What is required: Duplicate the items from the line with "Task: Follow 武则天 with the 关注 button" up to and including the line with "Action: (x=748, y=489)", leaving the pictures out of your answer.

--- start of Excerpted records ---

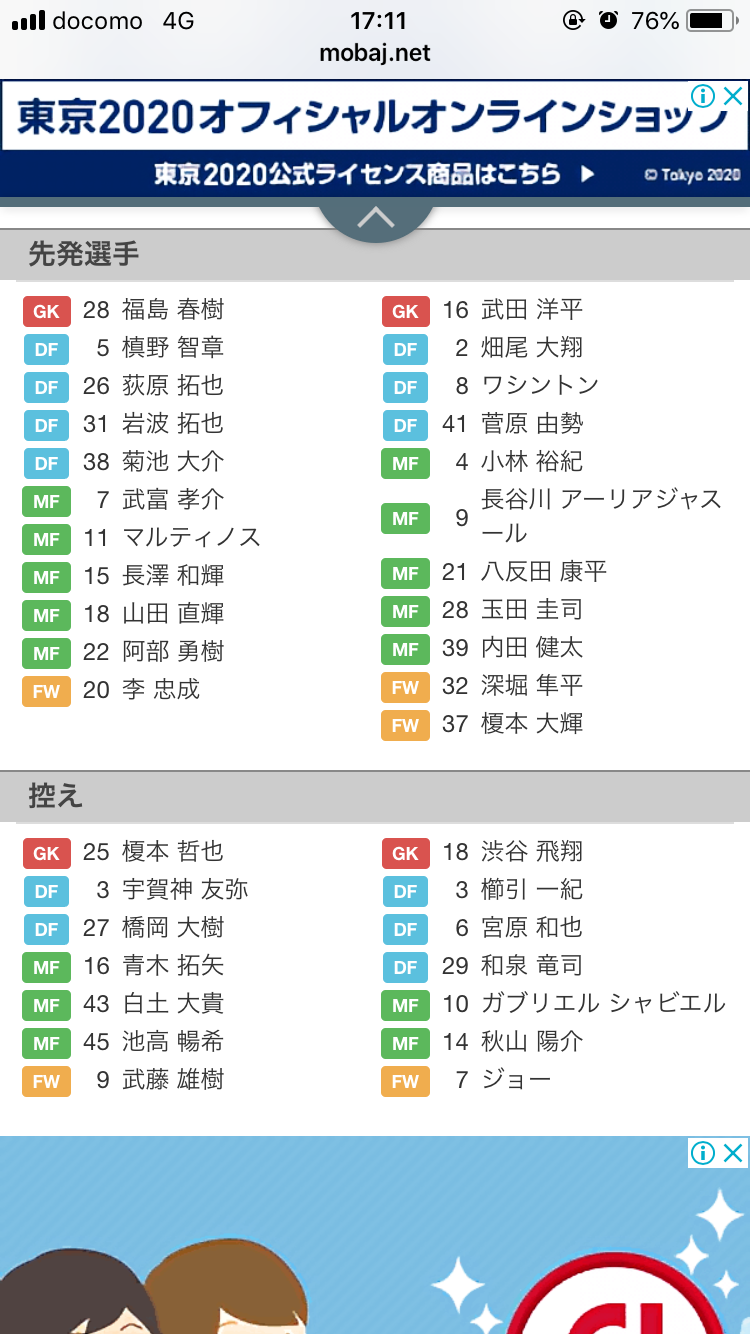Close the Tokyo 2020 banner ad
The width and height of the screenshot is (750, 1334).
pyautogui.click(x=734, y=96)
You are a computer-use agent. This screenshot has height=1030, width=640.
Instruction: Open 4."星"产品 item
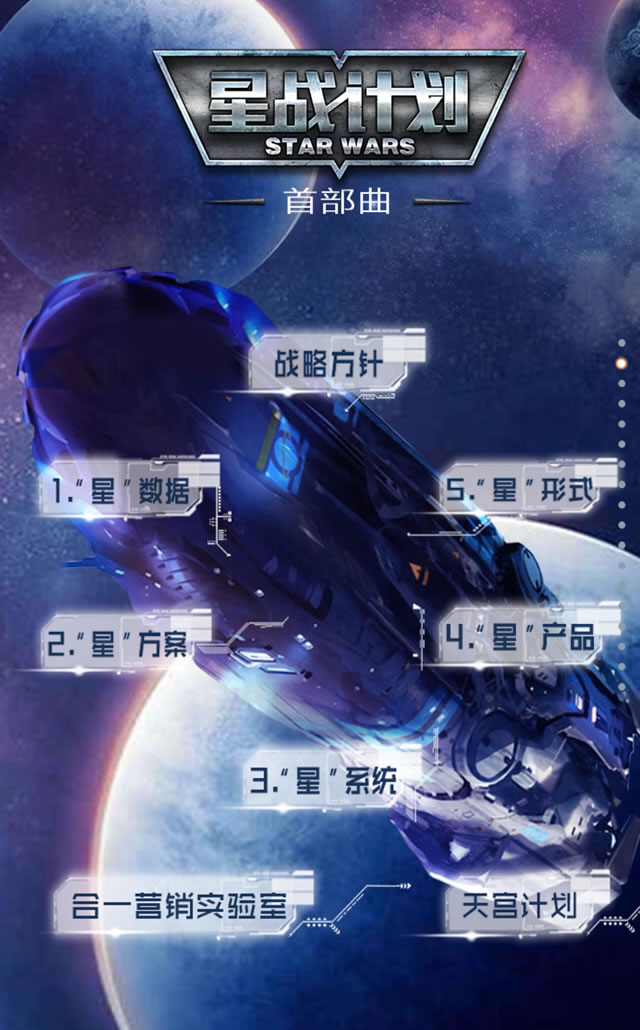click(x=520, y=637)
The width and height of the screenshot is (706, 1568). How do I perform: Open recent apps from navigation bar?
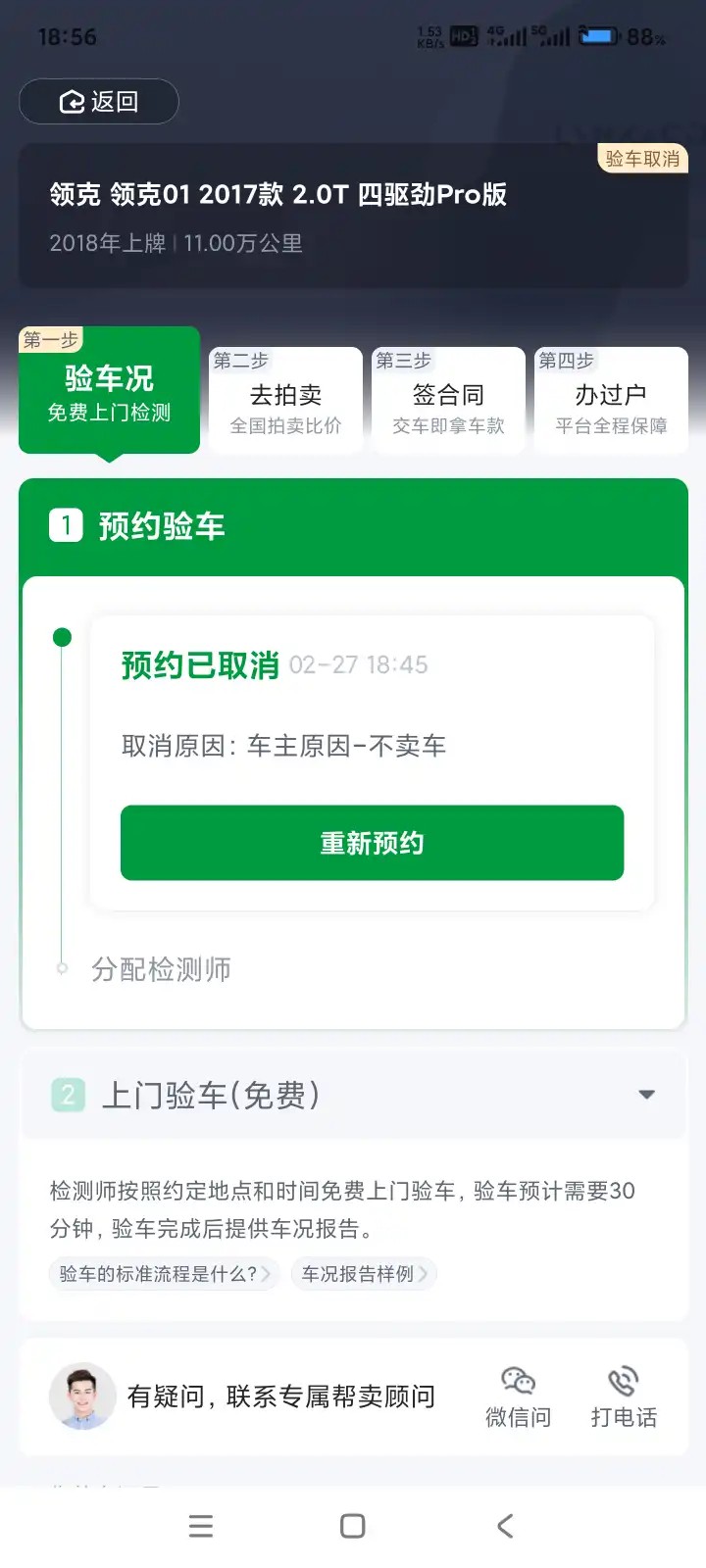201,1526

--- end of Excerpted records ---
--- start of Excerpted records ---

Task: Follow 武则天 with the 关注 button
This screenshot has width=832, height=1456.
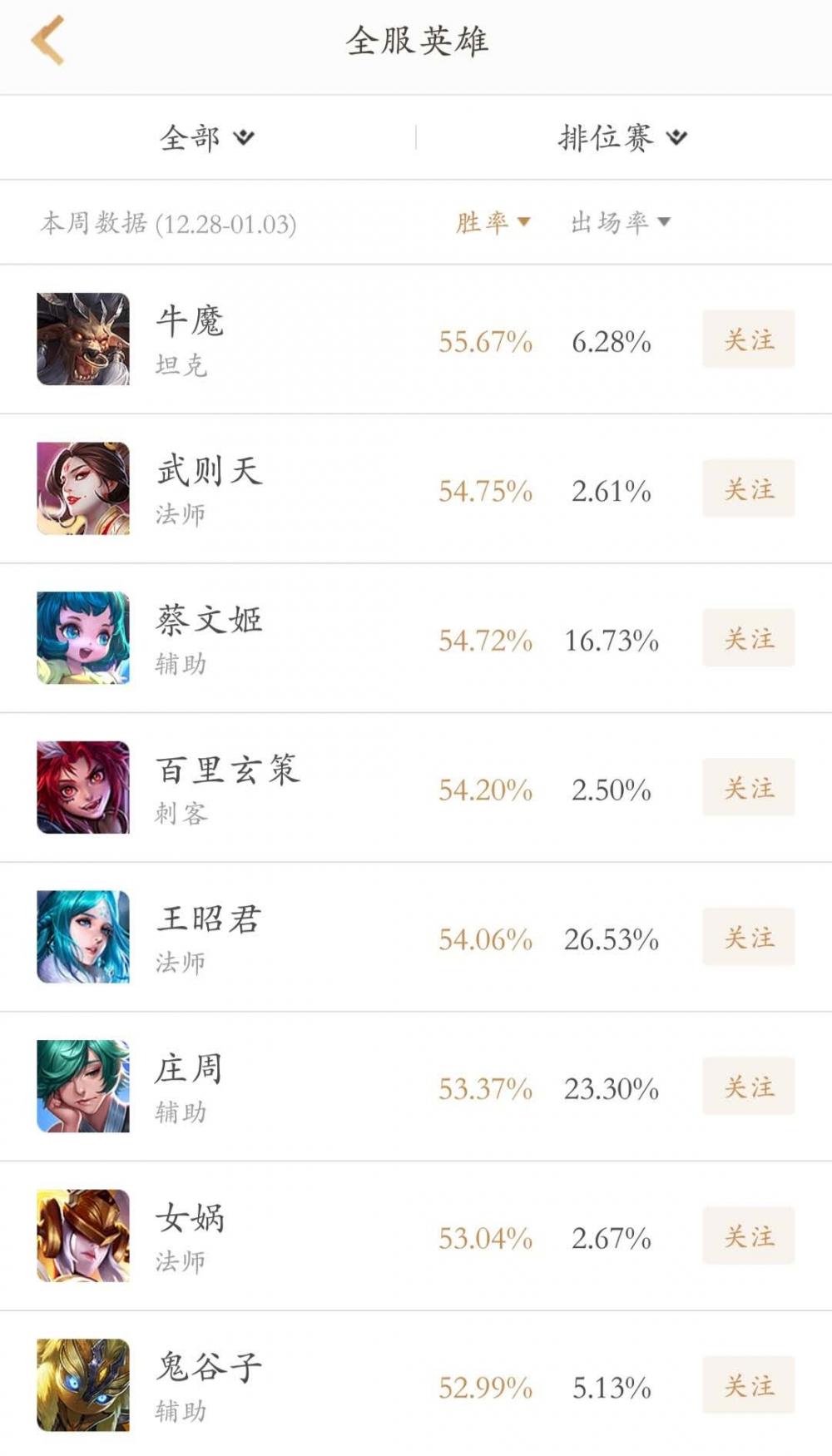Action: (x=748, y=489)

--- end of Excerpted records ---

Right answer:
Task: Follow 武则天 with the 关注 button
This screenshot has width=832, height=1456.
Action: (x=748, y=489)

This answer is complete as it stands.